→ **THE DATA**
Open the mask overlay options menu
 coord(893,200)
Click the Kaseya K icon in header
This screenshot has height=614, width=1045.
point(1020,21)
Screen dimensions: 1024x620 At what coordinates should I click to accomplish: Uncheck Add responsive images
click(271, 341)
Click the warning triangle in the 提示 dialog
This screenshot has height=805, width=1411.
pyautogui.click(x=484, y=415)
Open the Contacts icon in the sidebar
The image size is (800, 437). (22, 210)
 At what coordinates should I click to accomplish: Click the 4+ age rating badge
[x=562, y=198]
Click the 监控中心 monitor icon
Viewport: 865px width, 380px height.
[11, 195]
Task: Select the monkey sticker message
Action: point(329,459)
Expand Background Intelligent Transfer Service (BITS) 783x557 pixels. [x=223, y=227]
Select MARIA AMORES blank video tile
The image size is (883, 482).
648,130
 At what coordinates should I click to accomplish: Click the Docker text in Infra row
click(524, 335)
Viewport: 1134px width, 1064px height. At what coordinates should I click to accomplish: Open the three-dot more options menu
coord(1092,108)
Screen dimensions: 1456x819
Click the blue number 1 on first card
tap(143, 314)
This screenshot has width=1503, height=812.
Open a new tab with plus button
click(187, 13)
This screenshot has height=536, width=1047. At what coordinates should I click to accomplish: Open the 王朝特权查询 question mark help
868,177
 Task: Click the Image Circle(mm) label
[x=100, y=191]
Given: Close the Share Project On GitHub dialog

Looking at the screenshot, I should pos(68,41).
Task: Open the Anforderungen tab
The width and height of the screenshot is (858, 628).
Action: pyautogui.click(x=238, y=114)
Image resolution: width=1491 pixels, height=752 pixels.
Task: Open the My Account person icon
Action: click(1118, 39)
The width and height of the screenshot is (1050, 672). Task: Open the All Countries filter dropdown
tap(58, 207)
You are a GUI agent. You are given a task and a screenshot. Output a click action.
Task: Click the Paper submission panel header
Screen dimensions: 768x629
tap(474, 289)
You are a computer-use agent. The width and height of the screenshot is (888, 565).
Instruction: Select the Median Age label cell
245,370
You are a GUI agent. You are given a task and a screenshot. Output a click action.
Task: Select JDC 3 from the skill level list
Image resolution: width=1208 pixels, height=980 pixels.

→ **TASK ITEM**
A faithful, word-for-word copy of the data is the expected answer.

→ **TASK OUTPUT**
Open the mask overlay options menu
 coord(893,200)
Click the Kaseya K icon in header
This screenshot has height=614, width=1045.
point(1020,21)
Screen dimensions: 1024x620 At what coordinates should I click to accomplish: Uncheck Add responsive images
click(271, 341)
Click the warning triangle in the 提示 dialog
This screenshot has height=805, width=1411.
pyautogui.click(x=484, y=415)
Open the Contacts icon in the sidebar
The image size is (800, 437). (22, 210)
 At what coordinates should I click to accomplish: Click the 4+ age rating badge
[x=562, y=198]
Click the 监控中心 monitor icon
Viewport: 865px width, 380px height.
[11, 195]
Task: Select the monkey sticker message
Action: point(329,459)
Expand Background Intelligent Transfer Service (BITS) 783x557 pixels. [x=223, y=227]
Select MARIA AMORES blank video tile
The image size is (883, 482).
648,130
 At what coordinates should I click to accomplish: Click the Docker text in Infra row
click(524, 335)
Viewport: 1134px width, 1064px height. At what coordinates should I click to accomplish: Open the three-dot more options menu
coord(1092,108)
Screen dimensions: 1456x819
Click the blue number 1 on first card
tap(143, 314)
This screenshot has width=1503, height=812.
Open a new tab with plus button
click(187, 13)
This screenshot has height=536, width=1047. At what coordinates should I click to accomplish: Open the 王朝特权查询 question mark help
868,177
 Task: Click the Image Circle(mm) label
[x=100, y=191]
Given: Close the Share Project On GitHub dialog

Looking at the screenshot, I should pos(68,41).
Task: Open the Anforderungen tab
The width and height of the screenshot is (858, 628).
Action: pyautogui.click(x=238, y=114)
Image resolution: width=1491 pixels, height=752 pixels.
Task: Open the My Account person icon
Action: click(1118, 39)
The width and height of the screenshot is (1050, 672). Task: Open the All Countries filter dropdown
tap(58, 207)
You are a GUI agent. You are given a task and a screenshot. Output a click action.
Task: Click the Paper submission panel header
Screen dimensions: 768x629
tap(474, 289)
You are a computer-use agent. The width and height of the screenshot is (888, 565).
Instruction: Select the Median Age label cell
245,370
You are a GUI agent. You are given a task and a screenshot. Output a click action.
Task: Select JDC 3 from the skill level list
Image resolution: width=1208 pixels, height=980 pixels.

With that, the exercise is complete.